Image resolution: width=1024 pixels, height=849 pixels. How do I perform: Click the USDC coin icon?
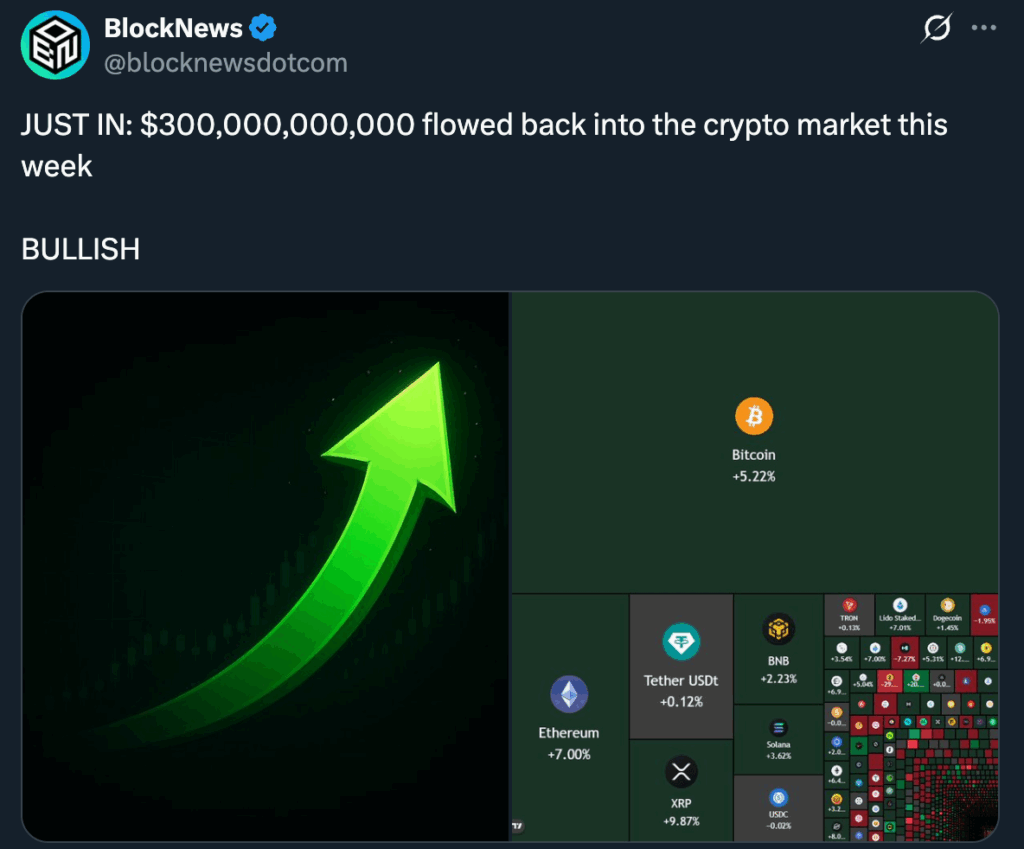point(778,796)
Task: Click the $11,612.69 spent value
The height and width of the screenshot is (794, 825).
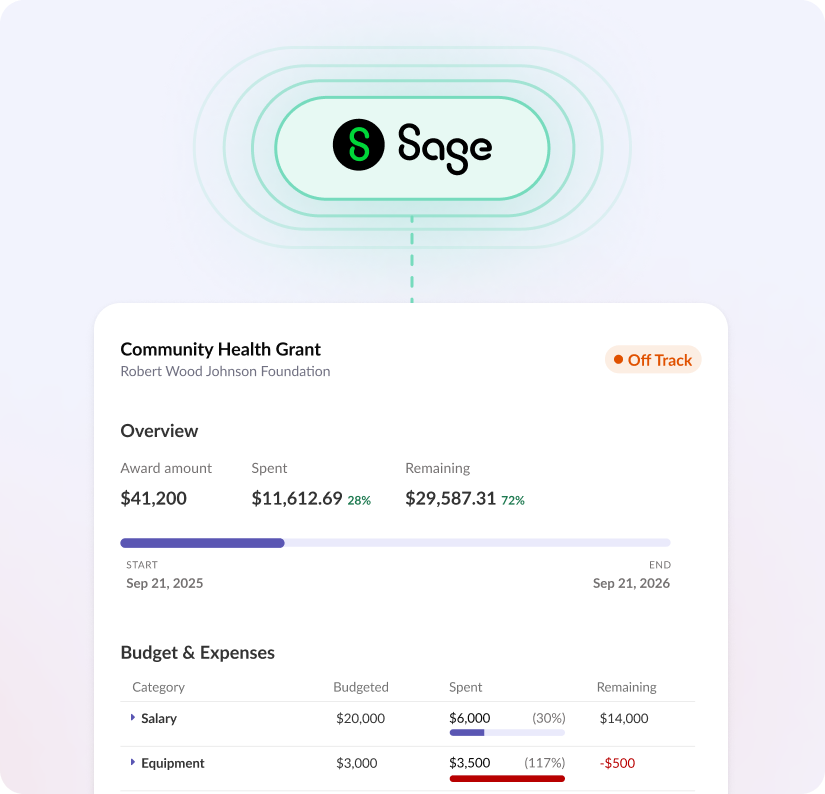Action: click(x=297, y=498)
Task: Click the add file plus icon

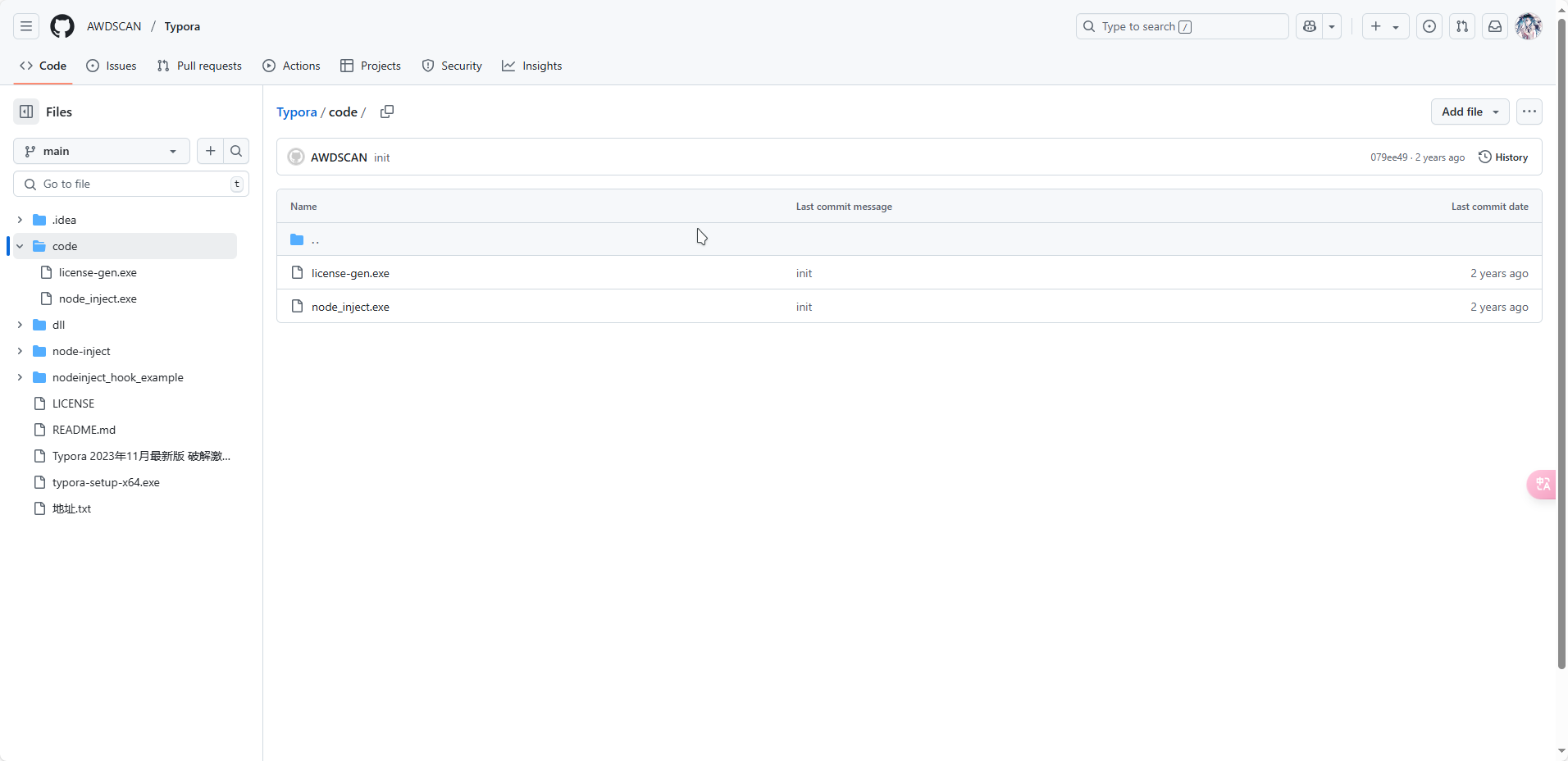Action: pos(211,151)
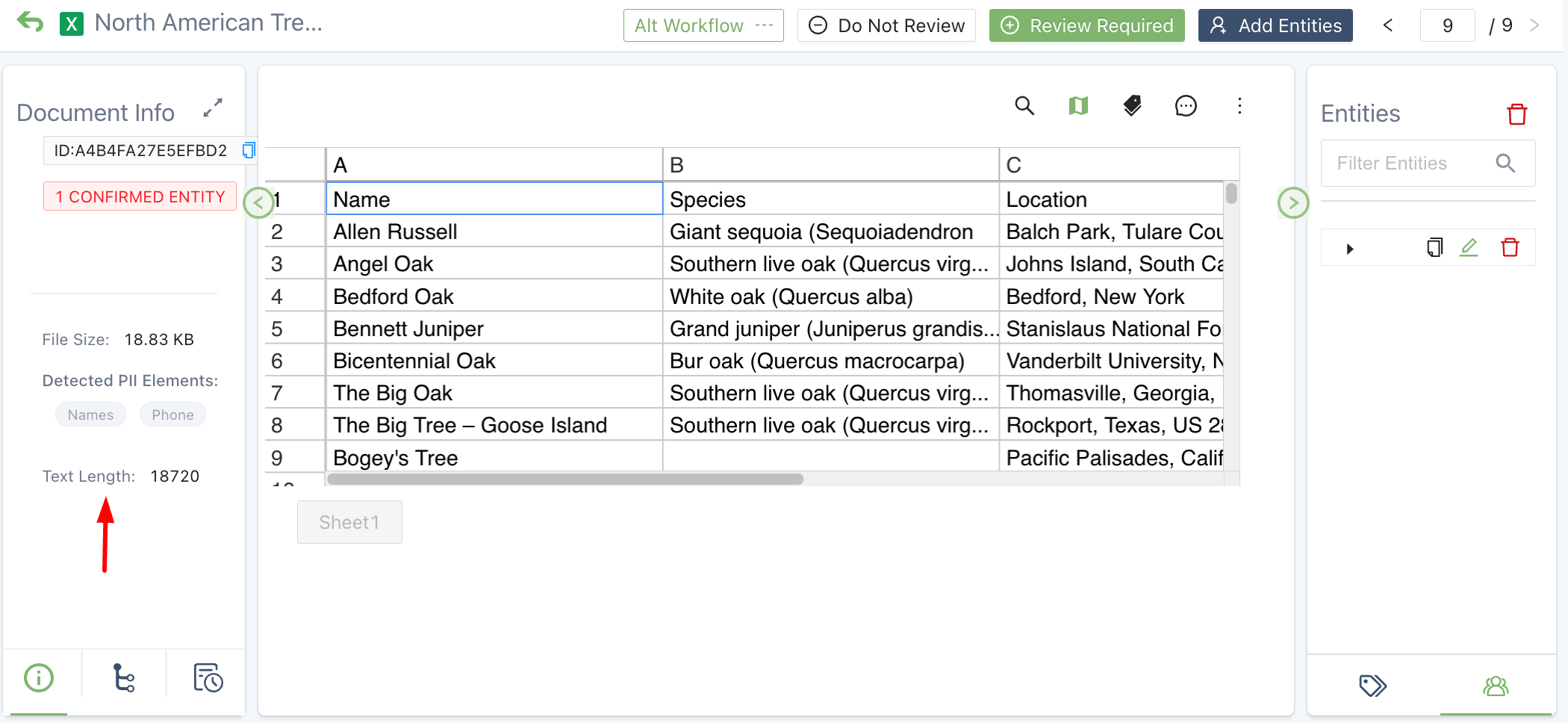Click the Review Required button
1568x723 pixels.
[1086, 25]
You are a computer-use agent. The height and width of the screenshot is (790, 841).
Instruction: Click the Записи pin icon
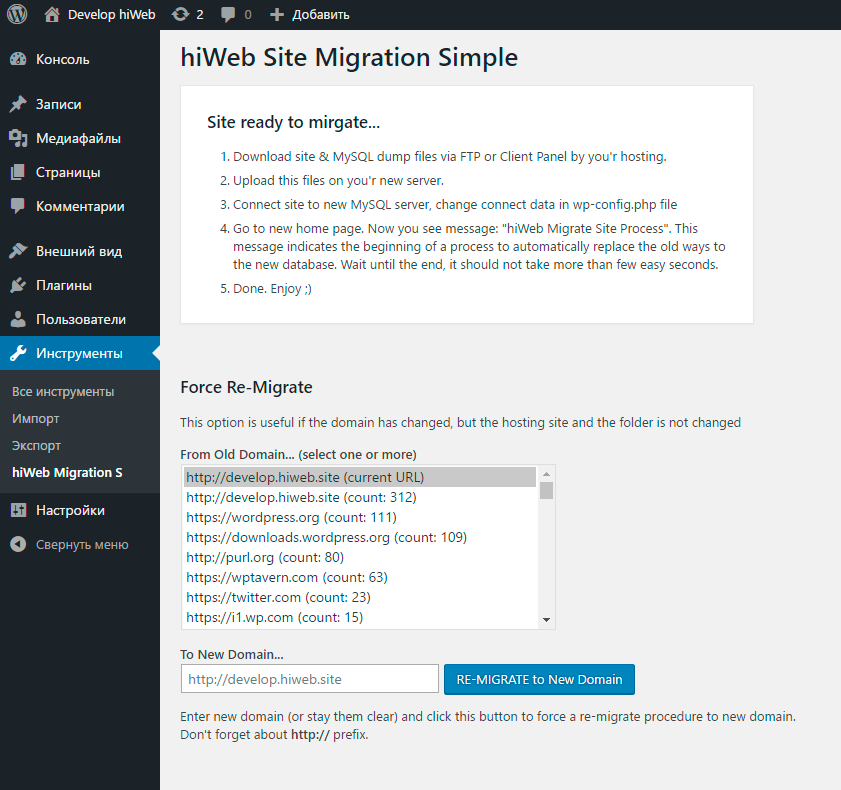point(18,104)
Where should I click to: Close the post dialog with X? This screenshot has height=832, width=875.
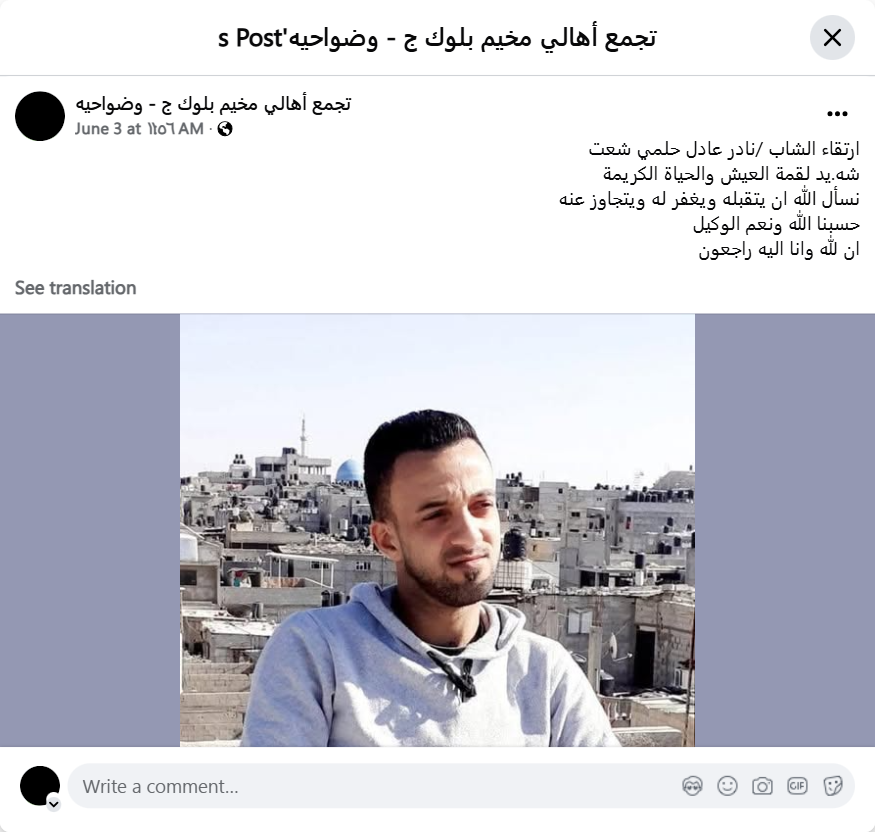pyautogui.click(x=832, y=38)
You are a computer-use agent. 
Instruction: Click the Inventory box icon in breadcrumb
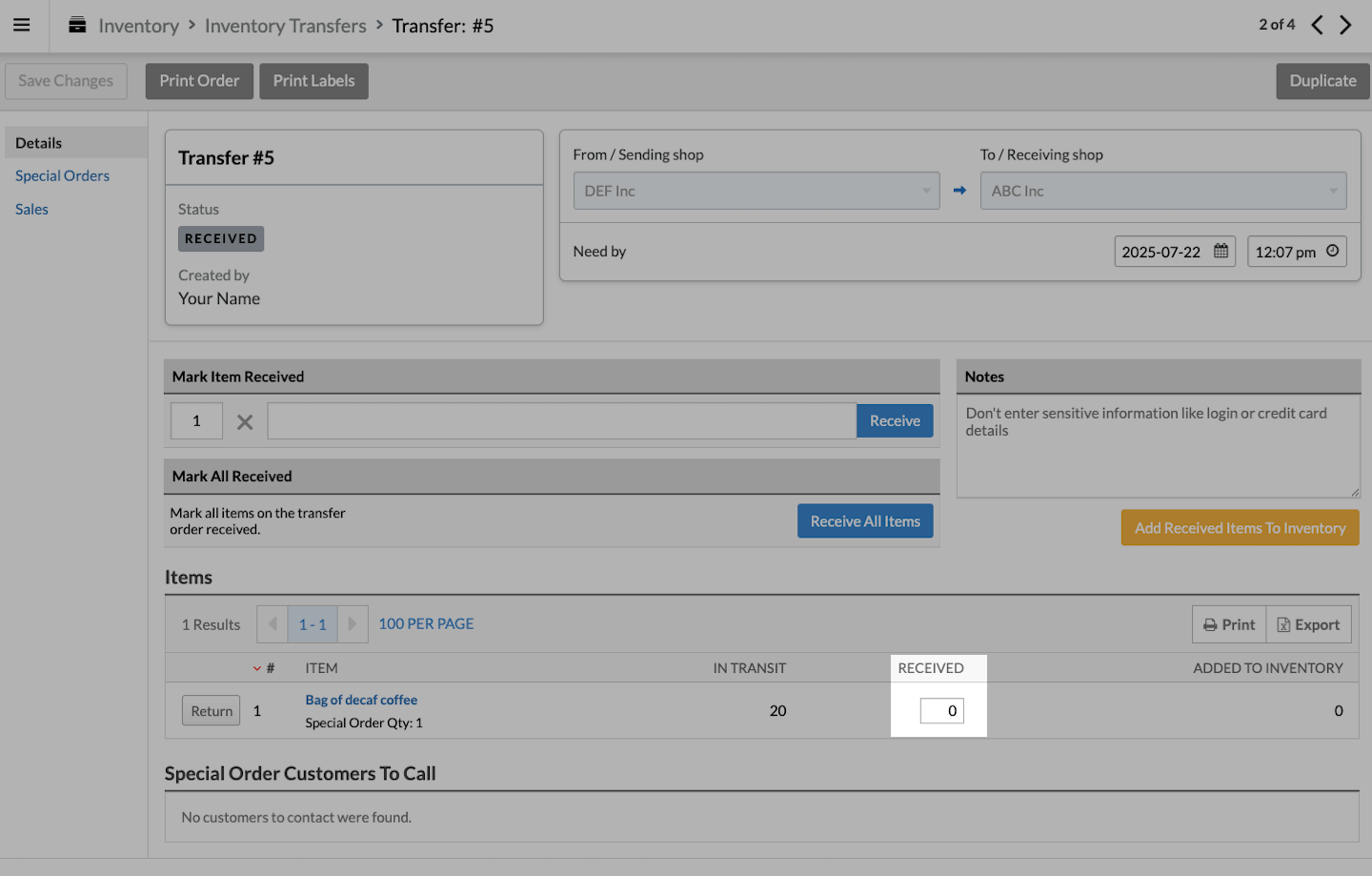77,26

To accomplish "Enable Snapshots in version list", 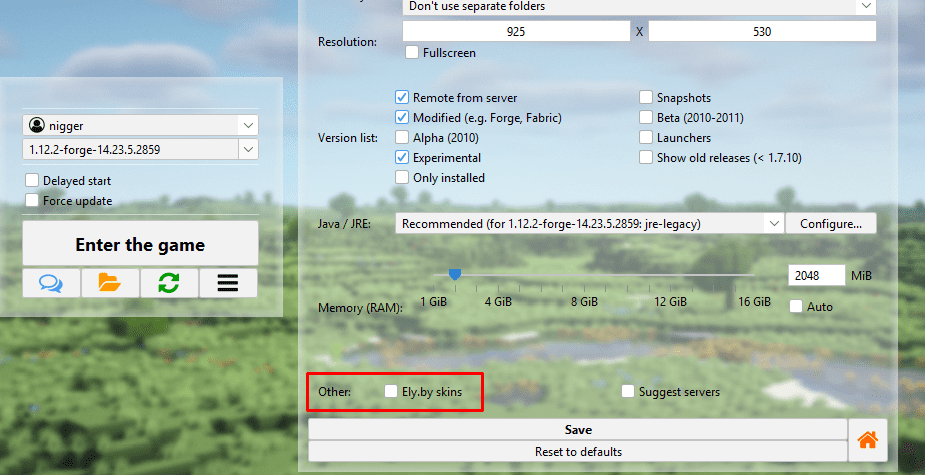I will [646, 98].
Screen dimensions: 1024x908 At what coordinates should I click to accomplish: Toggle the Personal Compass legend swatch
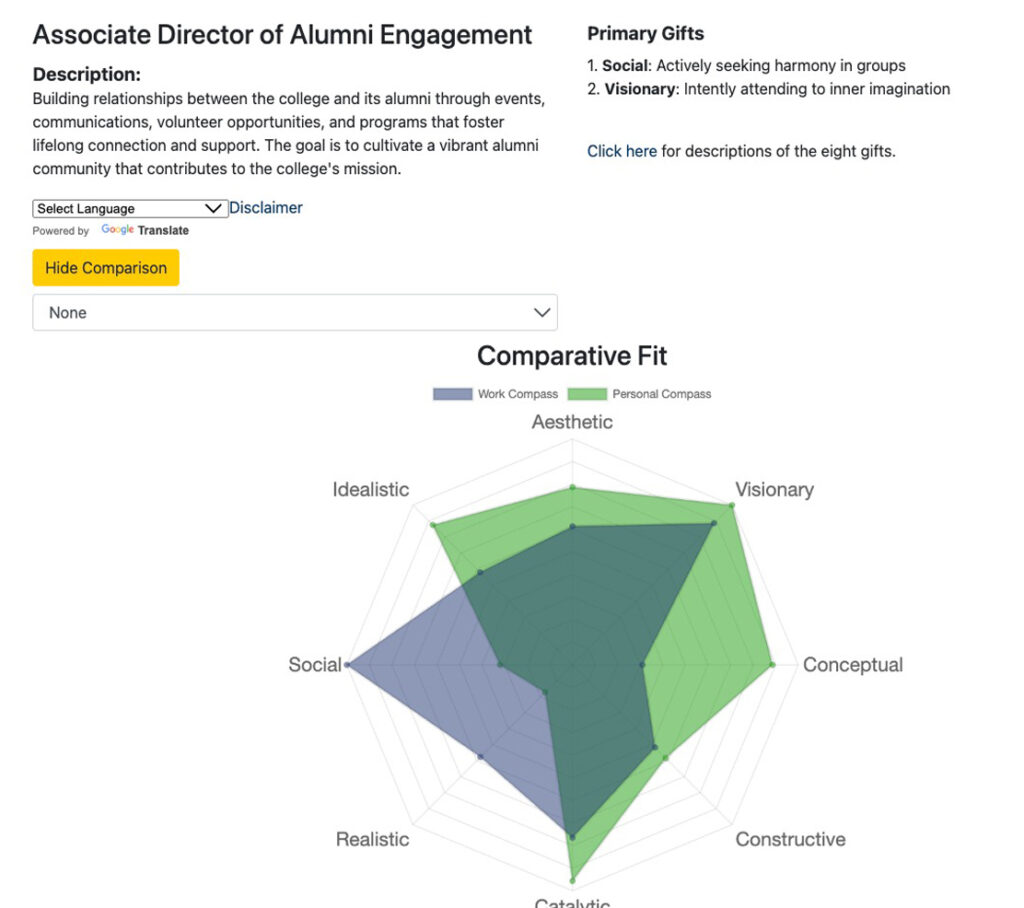(x=587, y=394)
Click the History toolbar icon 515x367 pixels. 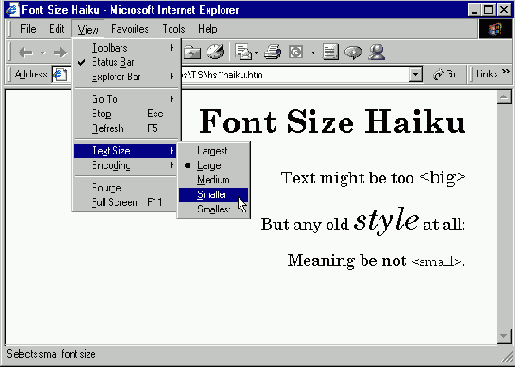pyautogui.click(x=215, y=52)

WORK TASK
Whenever a line of the material above contains the string "agent", copy that line out.

SOLUTION TO THIS EXERCISE
You are a computer-use agent. The height and width of the screenshot is (790, 841).
You are a computer-use agent. 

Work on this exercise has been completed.